» Sezione dati:
----------

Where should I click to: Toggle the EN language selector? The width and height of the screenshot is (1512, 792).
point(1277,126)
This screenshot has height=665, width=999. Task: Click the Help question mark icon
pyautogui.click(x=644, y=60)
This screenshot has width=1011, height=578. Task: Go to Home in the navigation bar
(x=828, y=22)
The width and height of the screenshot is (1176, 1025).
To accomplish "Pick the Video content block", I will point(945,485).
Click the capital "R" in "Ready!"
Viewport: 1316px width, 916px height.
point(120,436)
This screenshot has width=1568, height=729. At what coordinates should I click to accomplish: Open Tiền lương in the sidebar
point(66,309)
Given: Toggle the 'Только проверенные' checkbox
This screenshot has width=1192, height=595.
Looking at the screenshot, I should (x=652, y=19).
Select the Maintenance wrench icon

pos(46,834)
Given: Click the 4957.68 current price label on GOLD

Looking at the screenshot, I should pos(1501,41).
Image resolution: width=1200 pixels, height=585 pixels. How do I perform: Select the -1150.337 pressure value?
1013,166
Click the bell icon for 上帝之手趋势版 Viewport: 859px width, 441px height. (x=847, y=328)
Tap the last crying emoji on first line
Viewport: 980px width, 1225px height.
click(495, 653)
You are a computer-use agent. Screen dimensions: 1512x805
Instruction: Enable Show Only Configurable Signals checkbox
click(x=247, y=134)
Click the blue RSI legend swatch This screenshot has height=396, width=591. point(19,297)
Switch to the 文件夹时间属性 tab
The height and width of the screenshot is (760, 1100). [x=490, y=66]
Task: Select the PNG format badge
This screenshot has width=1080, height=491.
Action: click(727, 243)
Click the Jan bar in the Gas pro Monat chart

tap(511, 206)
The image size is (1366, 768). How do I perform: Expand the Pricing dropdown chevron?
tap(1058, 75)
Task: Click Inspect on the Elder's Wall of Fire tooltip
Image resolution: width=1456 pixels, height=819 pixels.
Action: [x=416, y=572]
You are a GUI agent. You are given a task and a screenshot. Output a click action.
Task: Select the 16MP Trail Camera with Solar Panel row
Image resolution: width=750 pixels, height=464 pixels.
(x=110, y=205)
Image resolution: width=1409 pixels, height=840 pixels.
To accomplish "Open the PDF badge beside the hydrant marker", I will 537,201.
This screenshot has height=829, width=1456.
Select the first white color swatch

----------

» La richiesta: Indica soltanto il numero di righe dei record in cui compare la parola "resolution".

» La soluzione: 4